KATHMANDU, 26 AGO – Sono almeno 95 le persone morte nelle violente inondazioni che hanno colpito la regione himalayana al confine tra Nepal e Cina. Sono inoltre numerosi i dispersi: secondo il Nepal Tourism Board, risultano ancora irrintracciabili 384 viaggiatori, fra i quali 291 cittadini stranieri e almeno tre statunitensi. Le autorità stanno verificando il dato, che potrebbe cambiare con il proseguire delle operazioni di ricerca.
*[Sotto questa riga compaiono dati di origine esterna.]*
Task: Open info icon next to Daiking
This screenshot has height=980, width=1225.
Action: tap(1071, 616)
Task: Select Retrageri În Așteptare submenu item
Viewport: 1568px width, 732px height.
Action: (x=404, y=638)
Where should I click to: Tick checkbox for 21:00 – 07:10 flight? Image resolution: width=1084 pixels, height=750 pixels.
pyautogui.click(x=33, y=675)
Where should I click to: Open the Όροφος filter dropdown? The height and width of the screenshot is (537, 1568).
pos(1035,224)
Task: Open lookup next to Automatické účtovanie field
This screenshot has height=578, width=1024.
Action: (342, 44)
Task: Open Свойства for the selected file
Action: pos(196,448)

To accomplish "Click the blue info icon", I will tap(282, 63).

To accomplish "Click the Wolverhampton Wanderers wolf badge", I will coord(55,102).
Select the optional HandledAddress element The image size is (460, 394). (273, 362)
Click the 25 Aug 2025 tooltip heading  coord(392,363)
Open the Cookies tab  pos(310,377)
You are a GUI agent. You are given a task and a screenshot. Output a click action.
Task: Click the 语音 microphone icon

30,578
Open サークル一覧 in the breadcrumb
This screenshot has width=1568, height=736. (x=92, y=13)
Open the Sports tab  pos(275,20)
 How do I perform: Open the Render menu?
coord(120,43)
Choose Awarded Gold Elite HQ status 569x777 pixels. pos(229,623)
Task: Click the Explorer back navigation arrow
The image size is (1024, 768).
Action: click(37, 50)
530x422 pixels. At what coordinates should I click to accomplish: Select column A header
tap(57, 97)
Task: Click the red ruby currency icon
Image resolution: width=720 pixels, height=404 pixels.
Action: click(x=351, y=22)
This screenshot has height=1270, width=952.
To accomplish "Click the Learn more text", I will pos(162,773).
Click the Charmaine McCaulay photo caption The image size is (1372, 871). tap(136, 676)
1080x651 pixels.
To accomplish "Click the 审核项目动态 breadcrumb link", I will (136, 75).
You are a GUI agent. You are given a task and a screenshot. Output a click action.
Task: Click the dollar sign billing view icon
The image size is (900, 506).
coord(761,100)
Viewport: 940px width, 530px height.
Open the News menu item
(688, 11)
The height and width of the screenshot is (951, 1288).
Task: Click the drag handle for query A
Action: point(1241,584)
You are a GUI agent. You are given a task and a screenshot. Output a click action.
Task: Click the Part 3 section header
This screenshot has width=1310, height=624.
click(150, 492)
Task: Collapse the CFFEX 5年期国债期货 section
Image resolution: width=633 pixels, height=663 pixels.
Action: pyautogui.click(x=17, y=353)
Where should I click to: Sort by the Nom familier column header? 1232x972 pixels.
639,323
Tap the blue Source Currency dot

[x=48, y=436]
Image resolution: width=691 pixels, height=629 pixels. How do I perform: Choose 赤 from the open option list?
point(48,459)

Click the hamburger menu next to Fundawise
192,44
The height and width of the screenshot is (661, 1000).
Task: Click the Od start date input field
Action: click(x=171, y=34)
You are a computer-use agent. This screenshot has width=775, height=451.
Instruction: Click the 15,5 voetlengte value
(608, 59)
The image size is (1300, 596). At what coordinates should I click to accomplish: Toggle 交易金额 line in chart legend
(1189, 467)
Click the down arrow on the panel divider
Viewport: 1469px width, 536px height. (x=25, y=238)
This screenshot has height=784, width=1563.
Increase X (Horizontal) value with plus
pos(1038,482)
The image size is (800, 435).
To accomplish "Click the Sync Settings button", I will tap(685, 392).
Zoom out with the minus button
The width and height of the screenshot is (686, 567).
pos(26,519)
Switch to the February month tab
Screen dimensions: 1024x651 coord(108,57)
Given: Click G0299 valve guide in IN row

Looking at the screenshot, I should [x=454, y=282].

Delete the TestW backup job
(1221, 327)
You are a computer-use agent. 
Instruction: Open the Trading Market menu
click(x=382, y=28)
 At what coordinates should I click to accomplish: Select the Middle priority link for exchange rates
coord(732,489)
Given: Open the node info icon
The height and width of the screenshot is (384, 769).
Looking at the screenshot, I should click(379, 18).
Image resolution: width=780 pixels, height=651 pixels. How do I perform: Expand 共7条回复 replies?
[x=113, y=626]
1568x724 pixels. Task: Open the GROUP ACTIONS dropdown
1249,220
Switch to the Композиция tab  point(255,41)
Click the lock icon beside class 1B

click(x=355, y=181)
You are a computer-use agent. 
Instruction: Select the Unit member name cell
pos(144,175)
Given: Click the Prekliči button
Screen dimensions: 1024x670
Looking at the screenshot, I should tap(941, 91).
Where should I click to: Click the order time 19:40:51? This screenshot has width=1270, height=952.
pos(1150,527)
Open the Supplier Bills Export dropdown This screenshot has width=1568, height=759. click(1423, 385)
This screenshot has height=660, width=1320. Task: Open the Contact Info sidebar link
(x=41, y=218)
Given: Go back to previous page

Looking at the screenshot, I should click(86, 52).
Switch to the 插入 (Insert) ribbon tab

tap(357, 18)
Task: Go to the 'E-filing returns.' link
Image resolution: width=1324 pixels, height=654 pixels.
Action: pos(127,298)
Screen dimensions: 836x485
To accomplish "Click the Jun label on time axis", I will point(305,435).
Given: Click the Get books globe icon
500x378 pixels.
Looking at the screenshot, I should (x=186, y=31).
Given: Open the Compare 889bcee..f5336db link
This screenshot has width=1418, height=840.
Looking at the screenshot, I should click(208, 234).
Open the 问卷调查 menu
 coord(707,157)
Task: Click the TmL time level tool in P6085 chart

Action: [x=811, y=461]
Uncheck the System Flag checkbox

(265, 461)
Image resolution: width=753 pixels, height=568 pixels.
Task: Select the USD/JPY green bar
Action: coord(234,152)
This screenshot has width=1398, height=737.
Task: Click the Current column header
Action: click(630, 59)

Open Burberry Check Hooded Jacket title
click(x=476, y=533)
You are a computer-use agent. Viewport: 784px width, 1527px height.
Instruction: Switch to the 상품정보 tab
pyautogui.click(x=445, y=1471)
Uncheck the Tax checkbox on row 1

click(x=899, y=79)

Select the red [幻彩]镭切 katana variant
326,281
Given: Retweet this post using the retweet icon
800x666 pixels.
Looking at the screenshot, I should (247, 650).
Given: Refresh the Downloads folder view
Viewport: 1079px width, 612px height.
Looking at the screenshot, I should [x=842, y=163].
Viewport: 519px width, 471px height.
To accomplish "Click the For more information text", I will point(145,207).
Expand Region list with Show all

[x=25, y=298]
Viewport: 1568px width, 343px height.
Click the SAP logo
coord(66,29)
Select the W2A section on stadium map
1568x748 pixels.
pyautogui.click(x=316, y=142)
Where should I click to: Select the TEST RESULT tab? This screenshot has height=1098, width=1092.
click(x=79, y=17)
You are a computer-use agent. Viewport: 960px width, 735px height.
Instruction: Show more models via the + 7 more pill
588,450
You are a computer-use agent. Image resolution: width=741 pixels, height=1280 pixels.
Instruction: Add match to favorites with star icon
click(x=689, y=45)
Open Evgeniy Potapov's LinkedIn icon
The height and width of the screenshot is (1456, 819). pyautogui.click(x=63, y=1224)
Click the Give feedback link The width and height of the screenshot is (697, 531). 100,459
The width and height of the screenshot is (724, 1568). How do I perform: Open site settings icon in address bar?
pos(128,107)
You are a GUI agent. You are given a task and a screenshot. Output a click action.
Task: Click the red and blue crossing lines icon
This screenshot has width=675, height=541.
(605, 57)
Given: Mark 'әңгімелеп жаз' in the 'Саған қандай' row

Il disastro sarebbe stato provocato da una valanga di ghiaccio e rocce che avrebbe ostruito il corso del fiume Lhende Khola, causando il successivo rilascio di una grande massa d’acqua e detriti verso valle. Alcune prime ricostruzioni hanno inoltre segnalato una scossa di magnitudo 4,4 nella zona pochi minuti prima dell’evento, ma il collegamento con la frana non è stato confermato.
«Finora sono stati recuperati otto corpi. Le operazioni di soccorso sono in corso», ha dichiarato il portavoce della polizia nepalese, Abi Narayan Kafle. Le immagini diffuse dalle autorità mostrano corsi d’acqua carichi di fango e detriti che investono vallate, abitazioni e infrastrutture nel distretto di Rasuwa.
L’esercito nepalese ha inviato elicotteri e squadre di soccorso, mentre le autorità hanno invitato le persone che vivono vicino ai fiumi a lasciare le aree più esposte. Le esondazioni hanno danneggiato strade, ponti, abitazioni e progetti idroelettrici, provocando interruzioni nelle forniture di energia e nei collegamenti della zona.
Anche sul versante cinese si segnalano vittime e dispersi. La frana ha colpito il valico di Gyirong, in Tibet, interrompendo strade, comunicazioni e rete elettrica. Il presidente cinese Xi Jinping ha chiesto operazioni di soccorso «a tutto campo», senza indicare un bilancio ufficiale delle vittime.